-- start of Records --

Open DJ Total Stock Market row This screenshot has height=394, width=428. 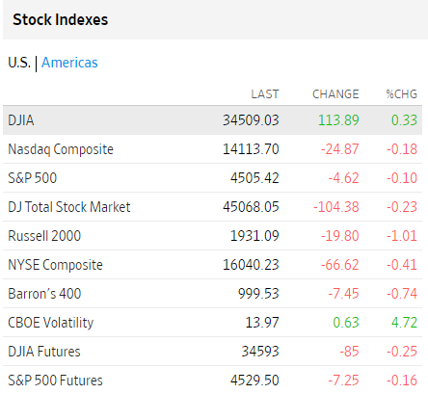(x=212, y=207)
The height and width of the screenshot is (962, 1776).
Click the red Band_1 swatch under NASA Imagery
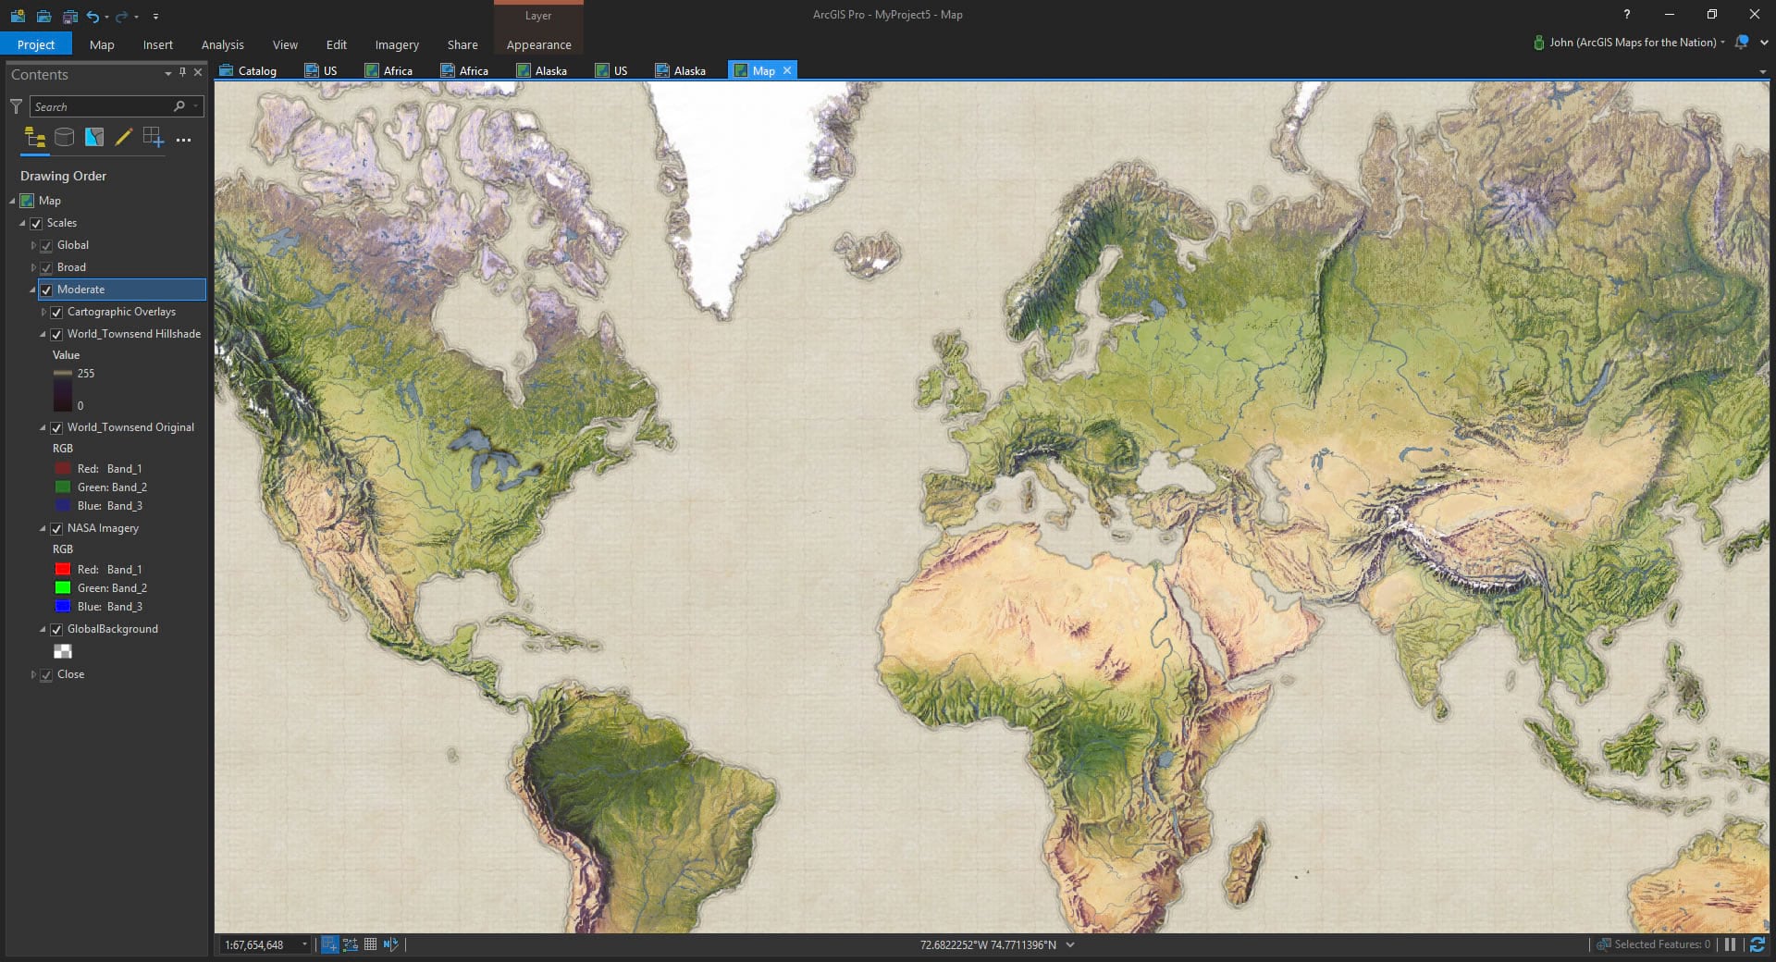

-- end of Records --
-- start of Records --

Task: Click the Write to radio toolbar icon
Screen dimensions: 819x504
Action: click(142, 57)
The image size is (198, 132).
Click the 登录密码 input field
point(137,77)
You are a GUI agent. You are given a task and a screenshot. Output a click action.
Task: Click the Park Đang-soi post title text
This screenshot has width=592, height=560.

-- end of Records --

- [What you have to do]: Retype the listing from the line with "You are a GUI" to the line with "This screenshot has width=592, height=560.", both included.

- [Solution]:
You are a GUI agent. You are given a task and a screenshot. Output a click action.
Task: Click the Park Đang-soi post title text
This screenshot has width=592, height=560.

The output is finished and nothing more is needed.